= John Chetwode Eustace =

Anglo-Irish Catholic priest and antiquary

Tour through Italy, 1813

John Chetwode Eustace (c. 1762 in Ireland – 1 August 1815 at Naples, Italy) was an Anglo-Irish Catholic priest and antiquary.

==Life==
His family was English, his mother being one of the Chetwodes of Cheshire. He was educated at Sedgley Park School, and after 1774 at the Benedictine house, St. Gregory's, Douai. He did not become a Benedictine, but he always retained an attachment to the order.

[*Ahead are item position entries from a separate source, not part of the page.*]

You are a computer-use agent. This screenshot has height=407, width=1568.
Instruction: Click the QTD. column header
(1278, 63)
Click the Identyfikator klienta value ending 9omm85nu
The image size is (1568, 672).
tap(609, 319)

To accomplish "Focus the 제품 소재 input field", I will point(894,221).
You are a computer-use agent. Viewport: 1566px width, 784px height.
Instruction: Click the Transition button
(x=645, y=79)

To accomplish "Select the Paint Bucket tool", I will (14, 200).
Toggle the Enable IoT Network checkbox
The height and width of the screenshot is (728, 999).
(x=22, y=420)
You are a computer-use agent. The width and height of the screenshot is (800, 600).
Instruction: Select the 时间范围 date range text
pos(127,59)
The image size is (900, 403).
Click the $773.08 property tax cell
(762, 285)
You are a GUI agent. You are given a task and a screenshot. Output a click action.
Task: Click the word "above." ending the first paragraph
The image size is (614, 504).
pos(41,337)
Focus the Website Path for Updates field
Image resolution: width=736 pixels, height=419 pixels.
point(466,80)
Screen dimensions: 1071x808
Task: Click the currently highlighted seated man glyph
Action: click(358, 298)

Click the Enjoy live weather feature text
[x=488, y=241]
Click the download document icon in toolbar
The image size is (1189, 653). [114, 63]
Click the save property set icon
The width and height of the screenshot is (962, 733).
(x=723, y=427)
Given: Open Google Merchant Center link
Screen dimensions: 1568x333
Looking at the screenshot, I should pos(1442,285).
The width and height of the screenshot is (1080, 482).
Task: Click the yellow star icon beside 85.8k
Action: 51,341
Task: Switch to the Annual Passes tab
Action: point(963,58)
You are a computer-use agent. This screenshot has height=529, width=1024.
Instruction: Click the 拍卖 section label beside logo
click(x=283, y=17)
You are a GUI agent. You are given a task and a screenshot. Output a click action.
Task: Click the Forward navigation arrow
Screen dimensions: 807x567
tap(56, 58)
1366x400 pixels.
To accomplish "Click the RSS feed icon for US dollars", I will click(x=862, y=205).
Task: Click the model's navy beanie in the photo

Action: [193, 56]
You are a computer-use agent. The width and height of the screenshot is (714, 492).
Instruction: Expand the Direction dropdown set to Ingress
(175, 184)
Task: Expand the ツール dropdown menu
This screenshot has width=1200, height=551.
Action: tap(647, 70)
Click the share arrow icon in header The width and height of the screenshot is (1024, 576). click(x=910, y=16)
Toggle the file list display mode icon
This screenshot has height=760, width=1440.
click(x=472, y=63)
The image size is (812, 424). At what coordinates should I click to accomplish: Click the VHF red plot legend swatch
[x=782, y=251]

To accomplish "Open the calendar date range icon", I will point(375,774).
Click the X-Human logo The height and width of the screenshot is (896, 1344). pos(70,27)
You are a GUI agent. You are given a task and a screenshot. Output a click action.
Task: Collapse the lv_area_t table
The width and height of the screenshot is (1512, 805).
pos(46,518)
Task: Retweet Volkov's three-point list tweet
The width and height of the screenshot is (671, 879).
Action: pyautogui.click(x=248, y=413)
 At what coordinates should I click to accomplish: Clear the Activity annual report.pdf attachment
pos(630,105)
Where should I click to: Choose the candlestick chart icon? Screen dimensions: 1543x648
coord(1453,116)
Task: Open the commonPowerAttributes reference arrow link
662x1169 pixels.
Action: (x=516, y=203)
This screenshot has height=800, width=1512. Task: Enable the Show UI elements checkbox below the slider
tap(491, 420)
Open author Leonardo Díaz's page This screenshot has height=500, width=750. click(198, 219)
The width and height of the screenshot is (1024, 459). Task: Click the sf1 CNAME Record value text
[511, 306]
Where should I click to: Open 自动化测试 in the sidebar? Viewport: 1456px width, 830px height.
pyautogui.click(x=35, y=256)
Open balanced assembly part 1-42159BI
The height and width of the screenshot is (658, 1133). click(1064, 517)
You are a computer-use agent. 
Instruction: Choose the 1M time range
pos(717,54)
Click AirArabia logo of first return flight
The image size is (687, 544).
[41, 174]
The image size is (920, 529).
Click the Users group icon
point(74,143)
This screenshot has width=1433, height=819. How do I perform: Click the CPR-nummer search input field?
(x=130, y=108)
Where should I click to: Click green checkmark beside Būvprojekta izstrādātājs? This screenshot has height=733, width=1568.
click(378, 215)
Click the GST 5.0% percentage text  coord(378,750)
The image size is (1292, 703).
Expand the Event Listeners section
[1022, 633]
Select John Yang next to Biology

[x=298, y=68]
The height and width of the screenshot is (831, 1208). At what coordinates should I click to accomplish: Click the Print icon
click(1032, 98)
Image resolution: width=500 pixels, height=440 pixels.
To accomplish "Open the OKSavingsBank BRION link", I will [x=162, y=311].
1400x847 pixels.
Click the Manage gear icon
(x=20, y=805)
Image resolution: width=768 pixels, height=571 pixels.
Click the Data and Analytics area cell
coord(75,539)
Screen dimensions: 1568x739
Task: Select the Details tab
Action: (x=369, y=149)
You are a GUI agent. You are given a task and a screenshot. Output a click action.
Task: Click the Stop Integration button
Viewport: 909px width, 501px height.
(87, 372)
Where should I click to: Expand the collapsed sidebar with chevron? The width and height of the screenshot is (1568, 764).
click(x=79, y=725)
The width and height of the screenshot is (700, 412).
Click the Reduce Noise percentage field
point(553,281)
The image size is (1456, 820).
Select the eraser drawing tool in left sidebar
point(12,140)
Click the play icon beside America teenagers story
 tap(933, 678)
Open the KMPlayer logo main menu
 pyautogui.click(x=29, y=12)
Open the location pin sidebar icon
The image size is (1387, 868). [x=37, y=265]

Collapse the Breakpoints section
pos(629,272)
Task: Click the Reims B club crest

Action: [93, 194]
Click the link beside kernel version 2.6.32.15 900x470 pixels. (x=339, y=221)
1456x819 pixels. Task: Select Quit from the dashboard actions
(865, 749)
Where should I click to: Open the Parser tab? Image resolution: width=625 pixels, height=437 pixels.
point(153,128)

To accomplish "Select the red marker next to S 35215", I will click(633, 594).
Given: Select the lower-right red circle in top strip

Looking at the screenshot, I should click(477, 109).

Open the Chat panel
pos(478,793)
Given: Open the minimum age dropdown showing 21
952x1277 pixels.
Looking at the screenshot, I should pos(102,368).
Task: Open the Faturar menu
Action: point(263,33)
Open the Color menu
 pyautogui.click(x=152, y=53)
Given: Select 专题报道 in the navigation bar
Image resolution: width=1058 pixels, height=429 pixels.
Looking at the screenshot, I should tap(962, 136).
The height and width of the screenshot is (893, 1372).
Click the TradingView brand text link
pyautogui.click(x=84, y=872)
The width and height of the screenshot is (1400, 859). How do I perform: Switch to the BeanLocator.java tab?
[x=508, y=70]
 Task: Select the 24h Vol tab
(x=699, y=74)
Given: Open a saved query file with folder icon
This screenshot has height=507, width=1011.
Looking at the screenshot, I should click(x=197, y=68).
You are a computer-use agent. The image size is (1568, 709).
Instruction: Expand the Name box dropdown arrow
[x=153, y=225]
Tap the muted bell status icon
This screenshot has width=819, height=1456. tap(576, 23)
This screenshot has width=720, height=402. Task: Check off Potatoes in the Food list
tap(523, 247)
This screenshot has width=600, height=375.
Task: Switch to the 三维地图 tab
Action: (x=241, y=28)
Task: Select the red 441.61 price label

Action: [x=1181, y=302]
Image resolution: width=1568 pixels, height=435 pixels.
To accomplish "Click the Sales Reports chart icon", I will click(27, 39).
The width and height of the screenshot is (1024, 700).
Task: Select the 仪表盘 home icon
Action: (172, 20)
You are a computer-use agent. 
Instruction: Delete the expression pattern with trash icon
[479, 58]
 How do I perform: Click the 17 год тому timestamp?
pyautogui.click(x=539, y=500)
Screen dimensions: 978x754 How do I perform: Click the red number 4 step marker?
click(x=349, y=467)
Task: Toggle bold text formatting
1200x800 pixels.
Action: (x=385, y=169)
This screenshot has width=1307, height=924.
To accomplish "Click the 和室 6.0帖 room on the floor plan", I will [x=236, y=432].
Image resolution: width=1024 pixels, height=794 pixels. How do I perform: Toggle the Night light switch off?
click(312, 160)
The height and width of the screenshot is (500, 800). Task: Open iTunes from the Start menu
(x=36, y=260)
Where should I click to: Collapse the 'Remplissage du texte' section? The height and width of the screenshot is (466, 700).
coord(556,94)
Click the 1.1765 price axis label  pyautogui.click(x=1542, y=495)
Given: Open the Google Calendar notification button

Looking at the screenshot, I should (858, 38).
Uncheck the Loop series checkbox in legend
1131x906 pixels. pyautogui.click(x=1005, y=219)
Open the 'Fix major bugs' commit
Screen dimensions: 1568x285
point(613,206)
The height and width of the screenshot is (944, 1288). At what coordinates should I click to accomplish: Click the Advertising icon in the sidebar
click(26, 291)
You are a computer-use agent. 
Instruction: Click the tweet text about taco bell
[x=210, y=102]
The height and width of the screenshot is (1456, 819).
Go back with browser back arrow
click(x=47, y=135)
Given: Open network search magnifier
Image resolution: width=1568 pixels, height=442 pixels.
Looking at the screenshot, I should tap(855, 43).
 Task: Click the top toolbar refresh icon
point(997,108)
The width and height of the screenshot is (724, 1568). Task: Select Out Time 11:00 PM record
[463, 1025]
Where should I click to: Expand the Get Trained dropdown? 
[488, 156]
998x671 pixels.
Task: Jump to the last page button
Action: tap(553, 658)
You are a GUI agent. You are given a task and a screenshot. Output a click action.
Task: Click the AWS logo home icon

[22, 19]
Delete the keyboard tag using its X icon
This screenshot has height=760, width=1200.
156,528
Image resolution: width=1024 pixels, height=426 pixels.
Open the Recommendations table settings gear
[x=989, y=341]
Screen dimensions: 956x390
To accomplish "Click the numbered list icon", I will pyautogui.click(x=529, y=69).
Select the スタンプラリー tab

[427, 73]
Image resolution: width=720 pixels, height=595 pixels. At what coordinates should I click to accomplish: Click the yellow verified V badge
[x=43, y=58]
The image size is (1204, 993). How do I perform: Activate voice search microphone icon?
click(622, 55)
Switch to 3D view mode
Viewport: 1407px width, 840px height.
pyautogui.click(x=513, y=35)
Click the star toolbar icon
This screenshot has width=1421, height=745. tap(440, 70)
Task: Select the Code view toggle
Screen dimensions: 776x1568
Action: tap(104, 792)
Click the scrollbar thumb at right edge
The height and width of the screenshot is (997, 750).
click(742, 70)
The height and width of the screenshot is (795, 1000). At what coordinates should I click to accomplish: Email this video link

He went to Ireland where he taught rhetoric at Maynooth College, where he was ordained priest. Out of sympathy with Ireland, he returned to England to assist Dr. Collins in his school at Southall Park. From there he went to be chaplain to Sir William Jerningham at Costessey. In 1802 he travelled through Italy with three pupils, John Cust (grandson of John Cust, Lord Brownlow), Robert Rushbroke, and Philip Roche.

During these travels he wrote a journal which subsequently became celebrated in his "Classical Tour". In 1805 he resided in Jesus College, Cambridge, as tutor to George Petre. This was an unusual position for a Catholic priest, and Eustace's intercourse with leading members of the university led to his being charged with indifferentism. John Milner, then vicar Apostolic, charged him with laying aside "the distinctive worship of his priesthood".

When Petre left Cambridge, Eustace accompanied him on another tour to Greece, Sicily, and Malta.

In 1813 the publication of his "Classical Tour" obtained for him sudden celebrity, and he became a prominent figure in literary society. A short tour in France, in 1814, led to his "Letter from Paris", and in 1815 he travelled again to Italy to collect fresh materials, but he was seized with malaria at Naples and died there.

==Works==

His works were:
- A Political Catechism adapted to the present Moment (1810).
- An Answer to the Charge delivered by the Bishop of Lincoln to the Clergy of that Diocese at the Triennial Visitation in 1812.
- A Tour through Italy, London, J. Mawman, 1813, 1st ed. (1814, 2nd ed.), 2 vols 4to.
- A Classical Tour through Italy, an. MDCCCII, London, J. Mawman, 1815, 3rd ed. revised and enlarged of the previous work, 4 vols 8vo.
- The Proofs of Christianity (1814).